**DIRECTIVE**
Rewrite the passage of the bug thread starting at "I am yet to" and ending at "update the bug.", replacing "bricks" with "brick processes".

**DOCUMENT SEGMENT**
-- START --

This bug is automatically being proposed for the current release of Red Hat
Gluster Storage 3 under active development, by setting the release flag
'rhgs‑3.2.0' to '?'. 

If this bug should be proposed for a different release, please manually change
the proposed release flag.

--- Additional comment from Atin Mukherjee on 2016-09-14 13:28:19 EDT ---

Shekhar - please change the product of this BZ to GlusterFS as the testing was
done with glusterfs 3.8.2 bits.

--- Additional comment from Pranith Kumar K on 2016-09-14 13:39:06 EDT ---

Shekhar,
   You need the following two options for O_DIRECT to be handled properly:

1) performance.strict-o-direct on
2) network.remote-dio off

Pranith

--- Additional comment from Shekhar Berry on 2016-09-14 13:45:06 EDT ---

Pranith,

To enable o_direct I turned performance.strict-o-direct on and my
network.remote-dio was disabled by default. 

performance.quick-read: off
performance.open-behind: off

are two options which I tried as part of troubleshooting exercise with Krutika
and Raghavendra.

I am reopening this issue.

--Shekhar

--- Additional comment from Krutika Dhananjay on 2016-09-14 14:17:53 EDT ---

(In reply to Pranith Kumar K from comment #3)
> Shekhar,
>    You need the following two options for O_DIRECT to be handled properly:
> 
> 1) performance.strict-o-direct on
> 2) network.remote-dio off
> 
> Pranith

@Pranith - Part of the problem seems to be that the anonymous fds created by
open-behind don't inherit the original open() flags. And when ob does wind
reads and writes on these anon fds, posix winds up using the usual
GF_ANON_FD_FLAGS (O_RDWR|O_LARGEFILE) value at the time of open() preceding the
invoked fd operation (mostly read/write).

FWIW, I did try the same test Shekhar ran on my test cluster and disabling
open-behind in addition to the two already known o-direct options that you
mentioned above, seemed to fix the issue of growing cache size as the test
progresses (although it didn't have any effect as per Shekhar when he tried the
same).

I am yet to confirm the theory (and the presence/absence of O_DIRECT flag at
the level of posix) through strace output of the bricks with and without
open-behind. I will do the same tomorrow and update the bug.

-Krutika

--- Additional comment from Pranith Kumar K on 2016-09-14 15:26:23 EDT ---

(In reply to Shekhar Berry from comment #4)
> Pranith,
> 
> To enable o_direct I turned performance.strict-o-direct on and my
> network.remote-dio was disabled by default. 
> 
> performance.quick-read: off
> performance.open-behind: off
> 
> are two options which I tried as part of troubleshooting exercise with
> Krutika and Raghavendra.
> 
> I am reopening this issue.
> 
> --Shekhar

I was so confident this is not a bug, sorry about closing the bug before coming
to a conclusion :-(

--- Additional comment from Pranith Kumar K on 2016-09-14 15:30:03 EDT ---

(In reply to Krutika Dhananjay from comment #5)
> (In reply to Pranith Kumar K from comment #3)

-- END --

**DATA ROWS**

-- START --

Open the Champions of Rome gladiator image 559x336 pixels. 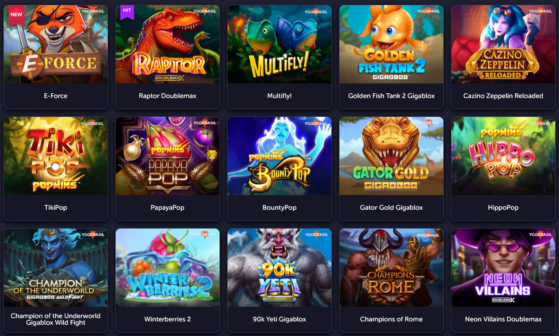click(391, 268)
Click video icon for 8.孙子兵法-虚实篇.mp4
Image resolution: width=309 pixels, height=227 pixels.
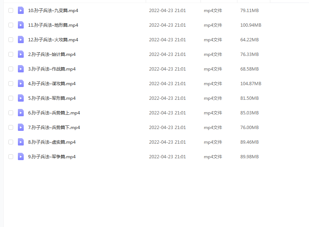click(21, 142)
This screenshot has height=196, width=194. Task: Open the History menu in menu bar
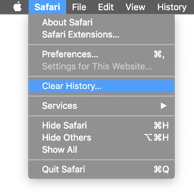172,7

-- END --

**SOLUTION TO THIS PROBLEM**
I am yet to confirm the theory (and the presence/absence of O_DIRECT flag at
the level of posix) through strace output of the brick processes with and without
open-behind. I will do the same tomorrow and update the bug.